In June 2020, a group of like-minded friends and alumni began revisiting the idea of removing Robert E. Lee from the name and brand of the university as a first step toward additional positive changes to improve inclusion and diversity at the University. They formed a private Facebook group dedicated to that end. In less than a month, that group grew to more than 2,500 members. We started an Instagram page, invited current students and recent alumni to run it, and within two weeks it had nearly 2000 followers.
And our numbers continue to grow. Hundreds more like-minded alumni are not on social media, so we have launched this website as a gathering place.

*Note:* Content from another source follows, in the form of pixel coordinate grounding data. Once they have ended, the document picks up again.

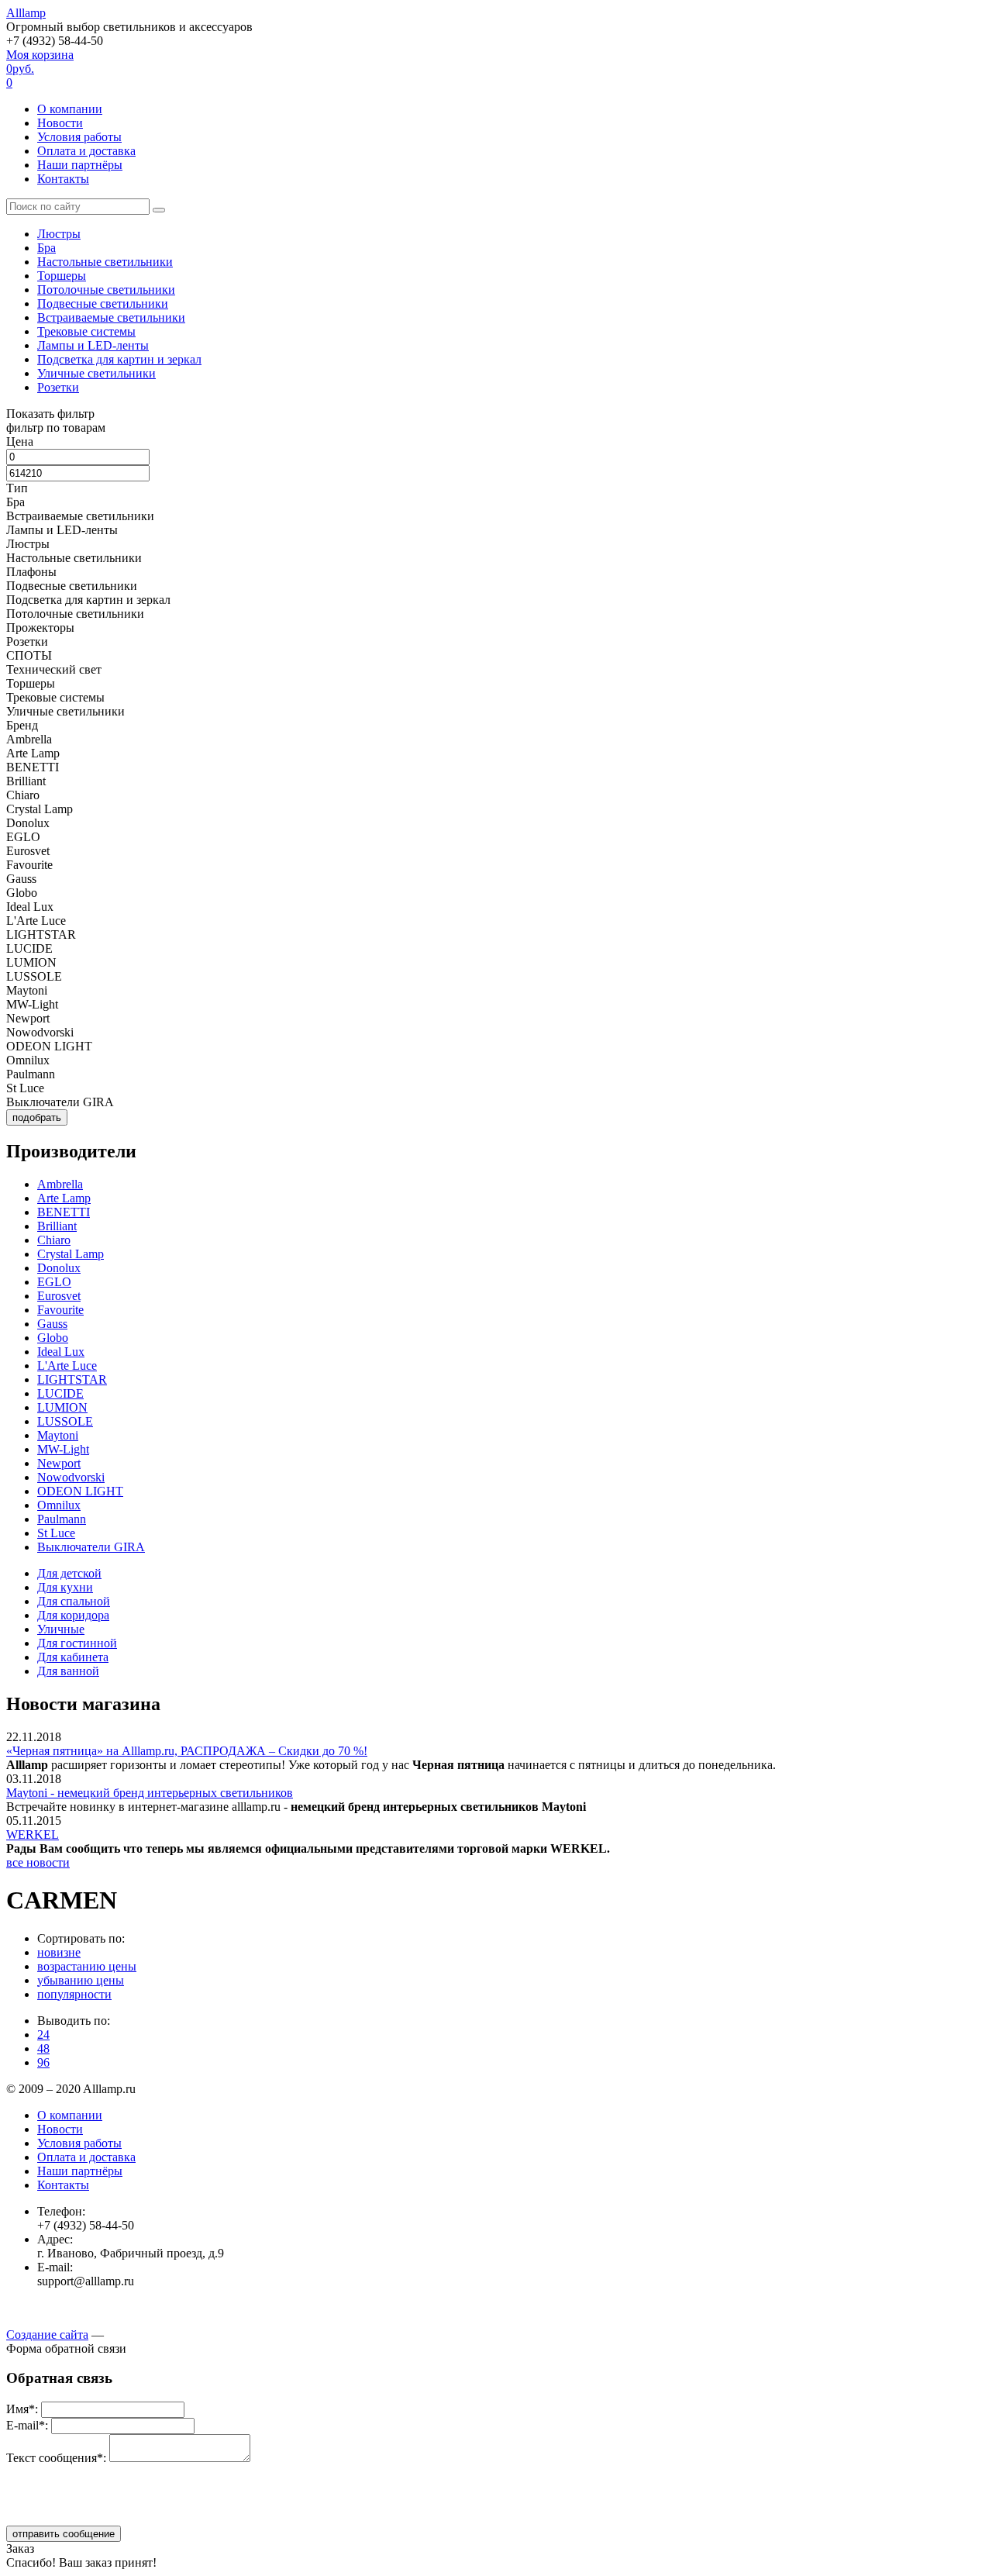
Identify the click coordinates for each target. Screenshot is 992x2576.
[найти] (159, 210)
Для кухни (65, 1587)
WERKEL (32, 1834)
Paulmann (61, 1519)
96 (43, 2062)
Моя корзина (40, 68)
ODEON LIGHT (80, 1491)
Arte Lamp (64, 1198)
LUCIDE (60, 1393)
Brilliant (57, 1226)
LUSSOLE (65, 1421)
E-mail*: (27, 2425)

We have all come to this position via different paths. Our members had wide varieties of experiences on campus. Some were ostracized, or were excluded altogether, while others were participants in the ostracism. Some were targets of racist behavior, while others enabled it by looking the other way. We share stories of our experiences as a way to promote community. Some need to be seen and heard. Some need to begin a process of making amends.
The most important thing is that we are here now, and we are working together towards a common goal.

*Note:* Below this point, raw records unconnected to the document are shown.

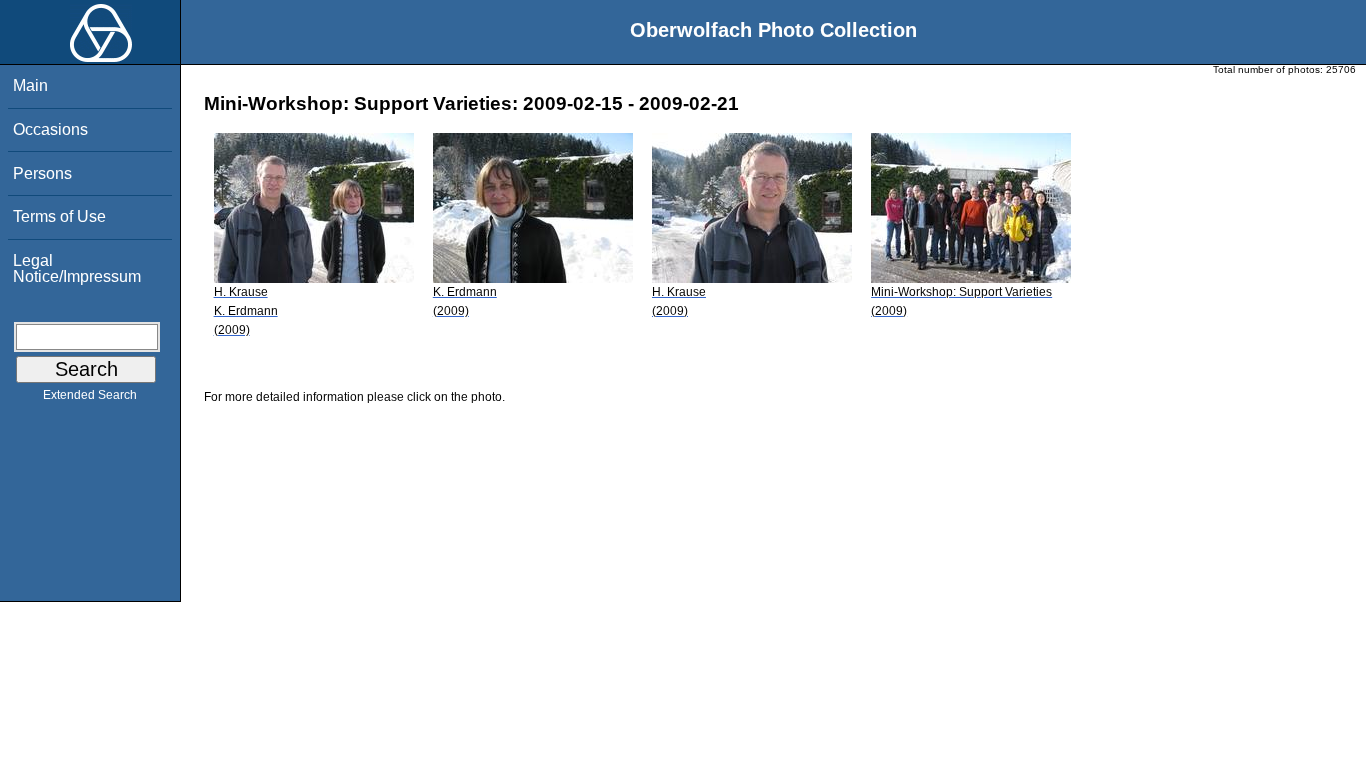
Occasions (50, 129)
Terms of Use (59, 216)
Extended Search (90, 395)
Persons (42, 173)
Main (30, 85)
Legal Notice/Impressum (77, 268)
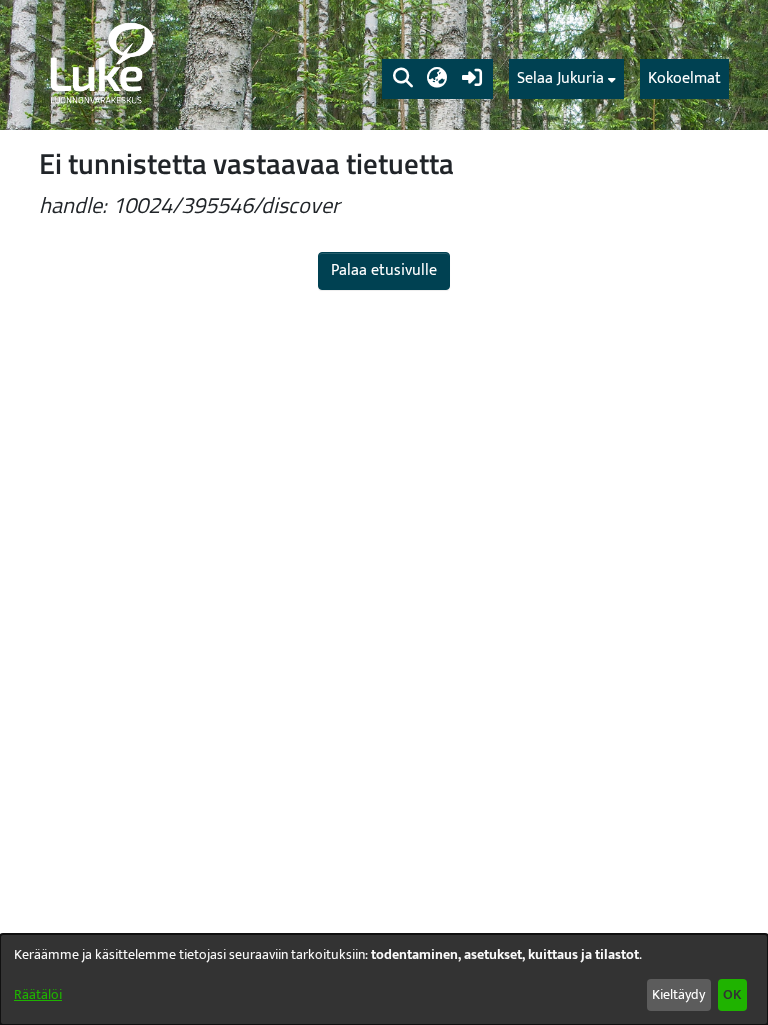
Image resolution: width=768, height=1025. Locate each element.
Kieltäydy (678, 994)
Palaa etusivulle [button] (384, 270)
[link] (100, 65)
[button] (402, 79)
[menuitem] (566, 79)
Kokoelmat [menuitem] (684, 78)
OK (732, 994)
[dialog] (384, 979)
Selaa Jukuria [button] (560, 79)
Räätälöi (38, 994)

We are dedicated to changing the name of the University. Specifically, we are focused on removing Lee. Changing the name, however, is not an end unto itself, but it is a strategic step that we believe will accelerate the pace of positive change for existing and planned initiatives focused on equity, diversity, and inclusion. Many of these initiatives are already in the Strategic Plan endorsed by the Board of Trustees.
We have been setting the table. Look through the website to see the letters that we have written to President Dudley and the Board of Trustees. Read our personal stories. Check out how the press is covering our cause. We are beginning to have conversations with trustees based on existing relationships. Soon, we will have a group letter to the board, which we hope you will sign.
If you aren’t sure about all of this, we get it. We will not attempt to convince you. But we have provided, and will continue to expand, reading lists related to Lee, the university, and anti-racism work in general. We encourage you to read, ask questions, and be open to considering whether things you had accepted as conventional wisdom are facts or myths, lies, and legends.
Whenever you are ready, we welcome you aboard.